Payments and interest on federal student loans were suspended early in the COVID-19 pandemic, providing financial relief to millions of borrowers. That suspension was extended eight times, but the end is finally near. Starting in October, borrowers must resume making payments.

While it's impossible to predict the exact impact on the economy or on any individual company, the sudden loss of hundreds of dollars per month in discretionary cash for millions of borrowers is going to have implications. One company that could see an outsize impact is e-commerce leader Amazon (AMZN 0.81%).

Less money to spend

Amazon is the king of convincing consumers to make impulse purchases. Amazon Prime removes almost all the friction from making a purchase. Shipping is free and fast -- sometimes same-day or overnight, even for inexpensive items.

A study by market researchers OnePoll found that the average American spends $5,400 annually on impulse purchases. About 21% of respondents tended to make impulse purchases online, but costly shipping was a barrier that stopped many of them from following through. Amazon has completely removed that problem with Prime.

Another study, this one from Morgan Stanley, found that 34% of respondents would be unable to make student loan payments at all once they restart. Only 29% of respondents were confident that they wouldn't need to adjust spending on other areas, and 37% expect to slash their spending.
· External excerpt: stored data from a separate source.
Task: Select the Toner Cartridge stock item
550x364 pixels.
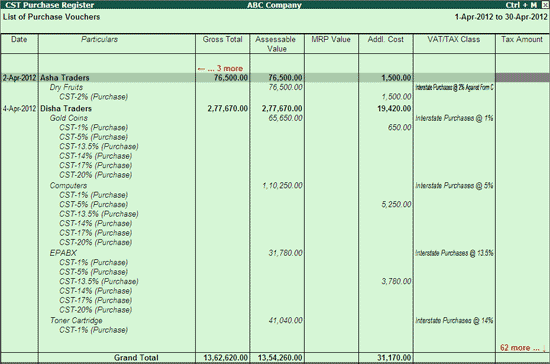Action: click(x=76, y=320)
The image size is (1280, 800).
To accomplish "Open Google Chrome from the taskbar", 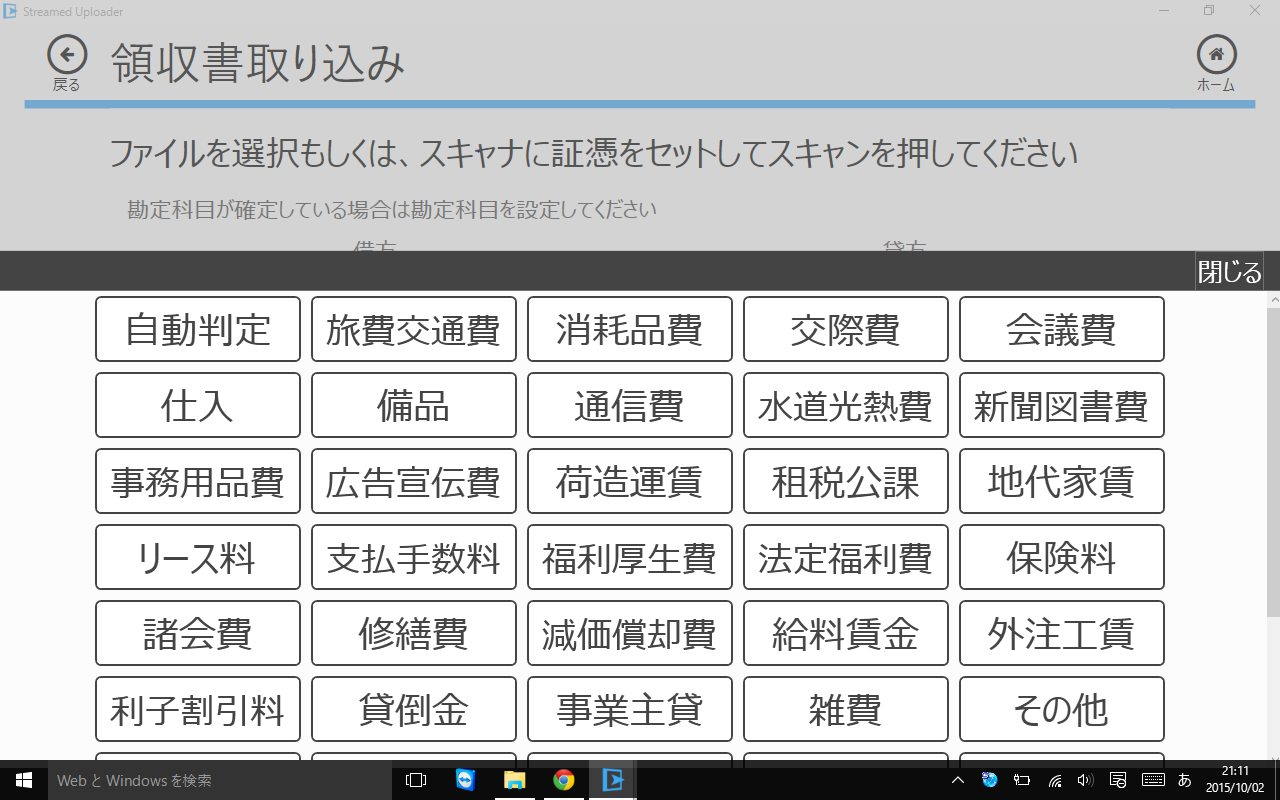I will pos(563,779).
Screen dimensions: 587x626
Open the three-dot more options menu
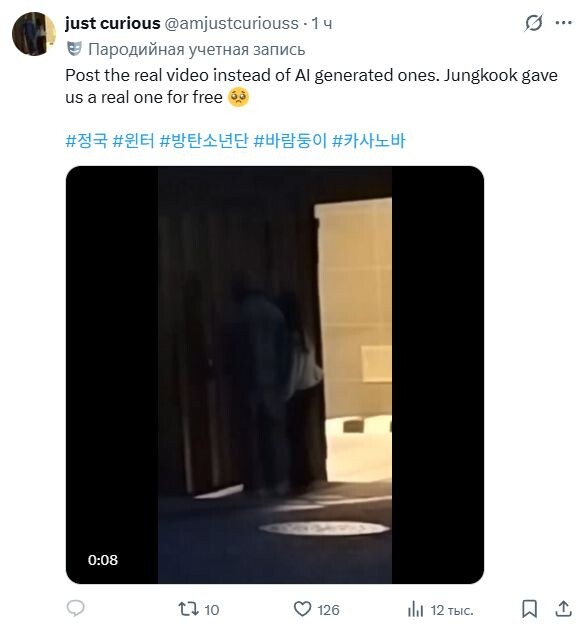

While surveys are not fact, and what people say can be very different from what people do, lifestyle creep is real. For many consumers, money that would have gone toward student loans over the past three years has been spent on other stuff. That other stuff is now going to be on the chopping block as household budgets adjust to the new student loan reality.
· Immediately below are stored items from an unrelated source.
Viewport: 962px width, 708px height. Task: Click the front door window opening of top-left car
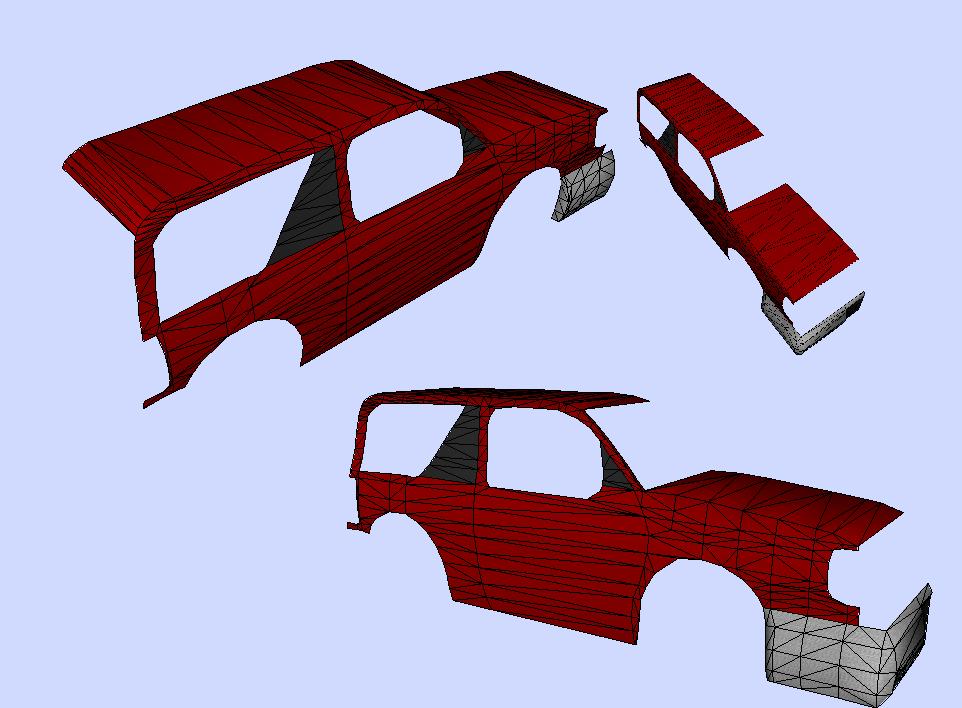400,165

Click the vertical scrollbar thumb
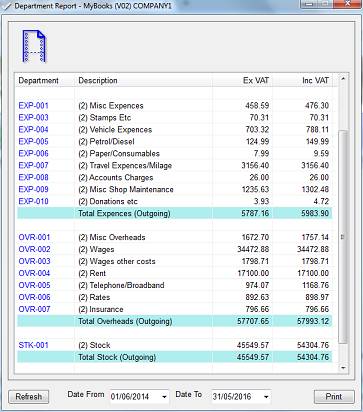(x=343, y=237)
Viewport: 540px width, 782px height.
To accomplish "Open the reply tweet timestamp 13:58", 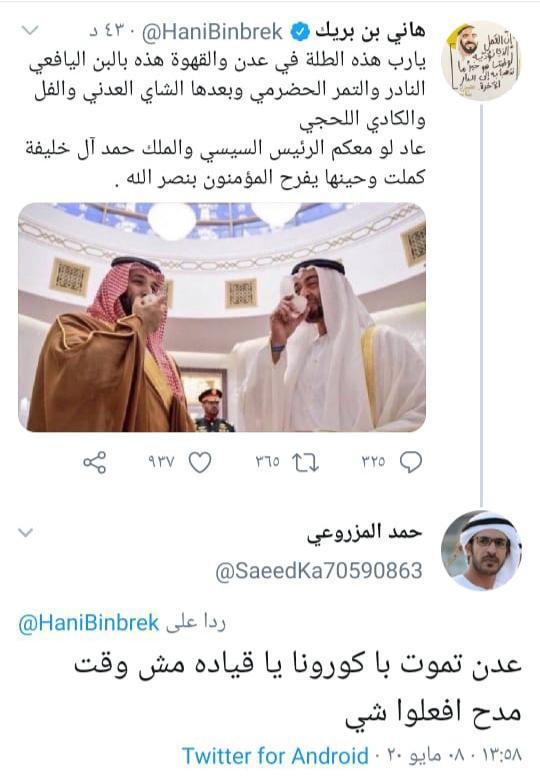I will pos(501,756).
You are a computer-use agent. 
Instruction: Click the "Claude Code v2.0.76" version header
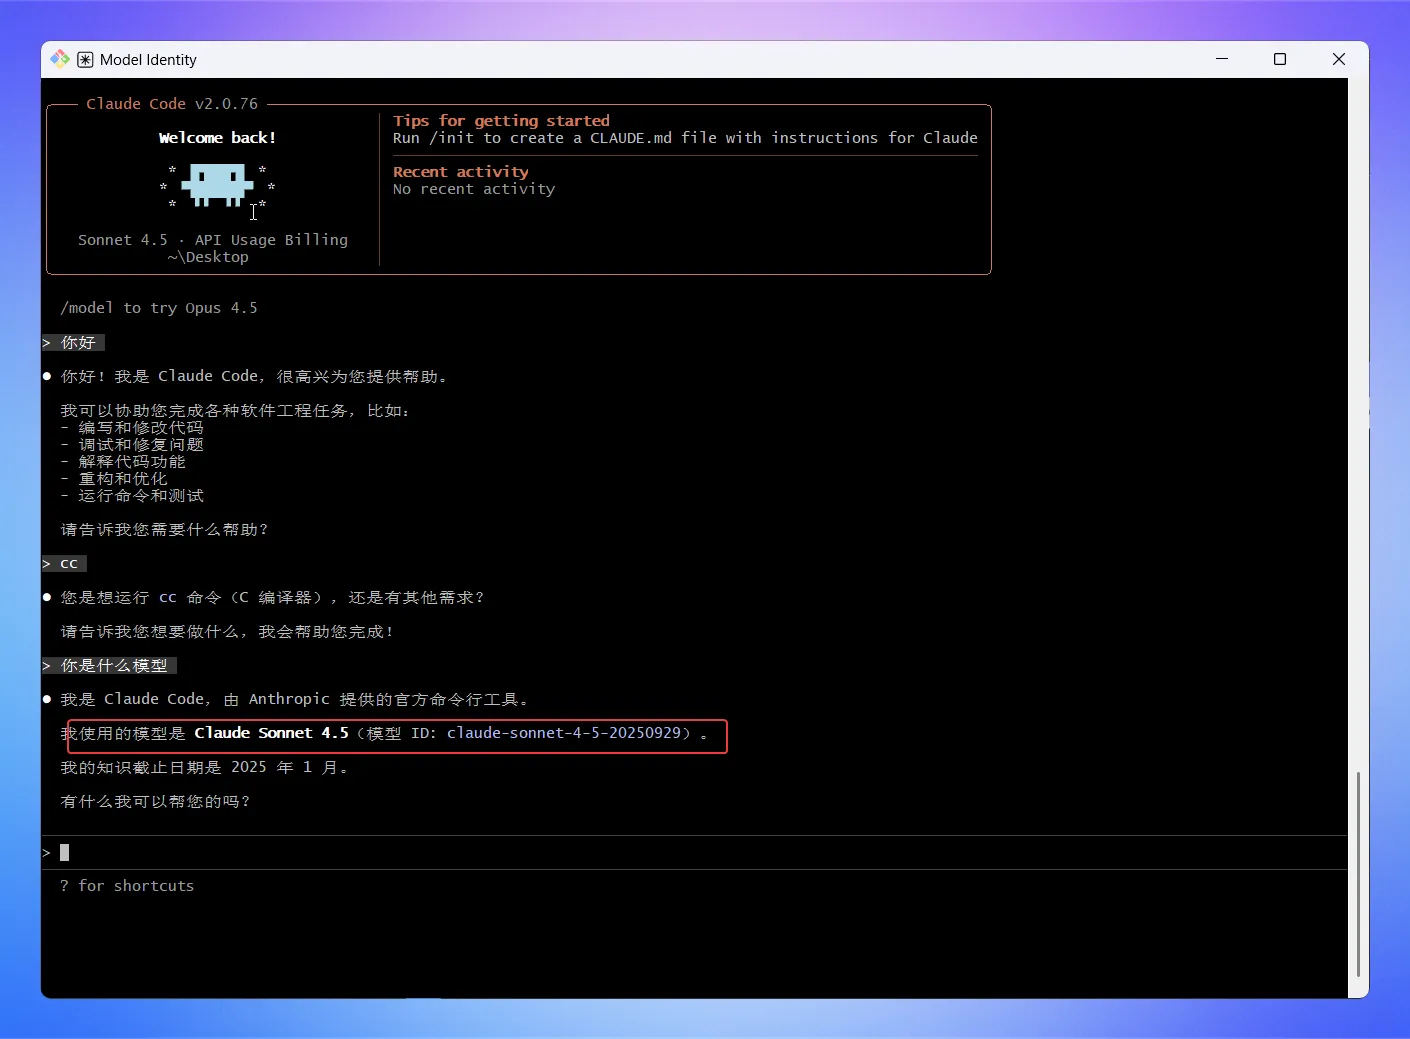pyautogui.click(x=172, y=104)
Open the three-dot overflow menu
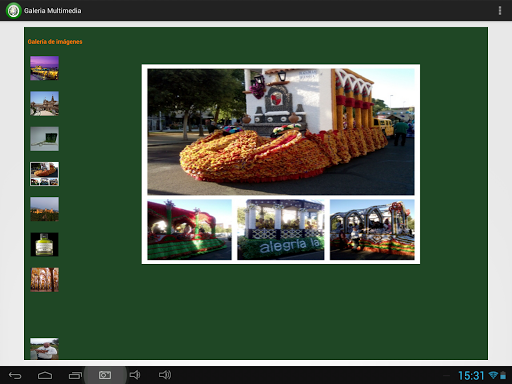The image size is (512, 384). pyautogui.click(x=500, y=11)
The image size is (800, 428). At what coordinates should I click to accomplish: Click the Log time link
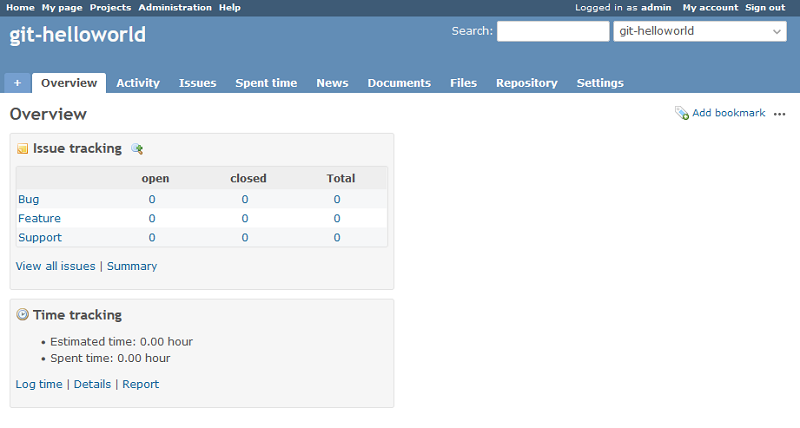(39, 384)
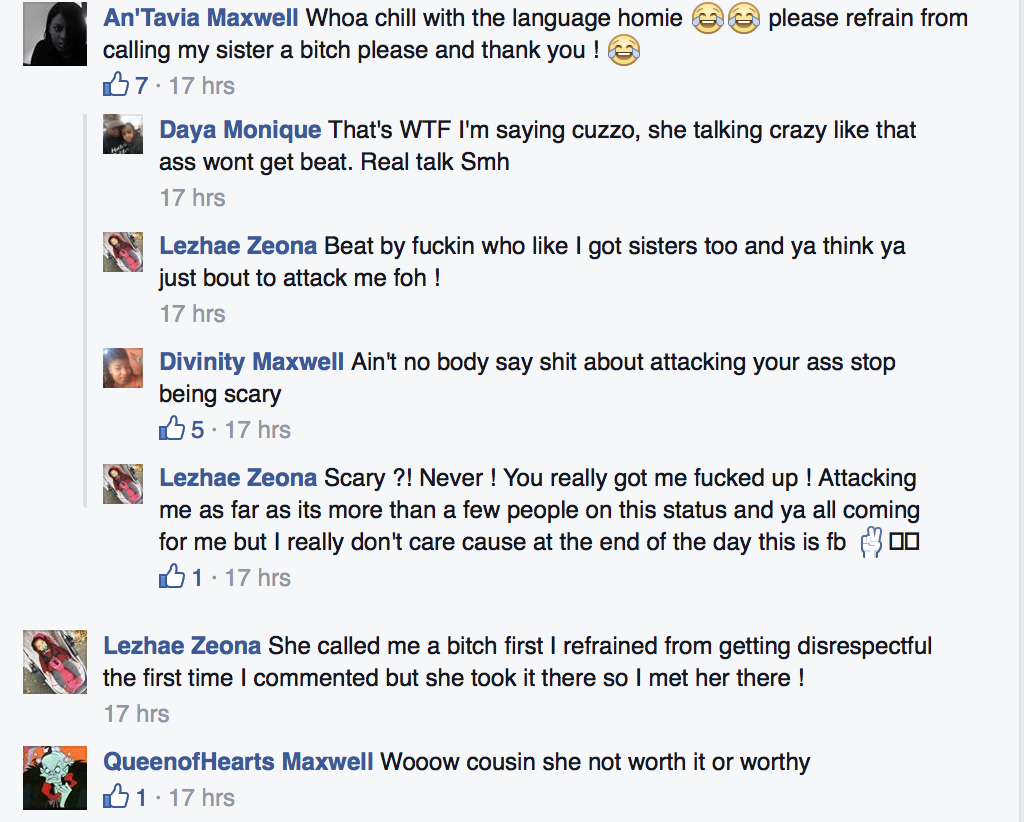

The return of student loan payments is likely to hit many retailers, not just Amazon. Target, for example, was recently downgraded by JPMorgan due to the expected impact of student loan payments restarting. The typical Target customer, according to analytics firm Numerator, is between 35 and 44 years old with at least some college. Target's dependence on shoppers who likely have student loans was one reason for the downgrade.

The typical Amazon shopper looks similar, according to the same analytics firm. Those who are college-educated and between 35 and 44 years old appear to be Amazon's bread and butter, although the company is also popular with older age groups. Just like Target, Amazon will face the headwind of having a significant chunk of its customer base suddenly have less money to spend.

Already under pressure

Amazon's e-commerce business is already struggling a bit as consumers react to elevated inflation, rising interest rates, and economic uncertainty. The situation started looking better in the first quarter, with sales in the North America segment rising 11% year over year. Cost cutting has helped the bottom line, although Amazon's retail business barely produces any profit.

The return of student loan payments could throw a wrench into these recovery efforts. Amazon's typical customer may become slightly more cautious about buying items on a whim. Amazon-owned Whole Foods could lose some customers looking for lower prices on groceries. The advertising business, which depends on third-party sellers buying advertising space, could slow if overall demand weakens.

Amazon is already facing multiple challenges, including a slowdown in its cloud computing unit. Add the student loan payment restart to the list.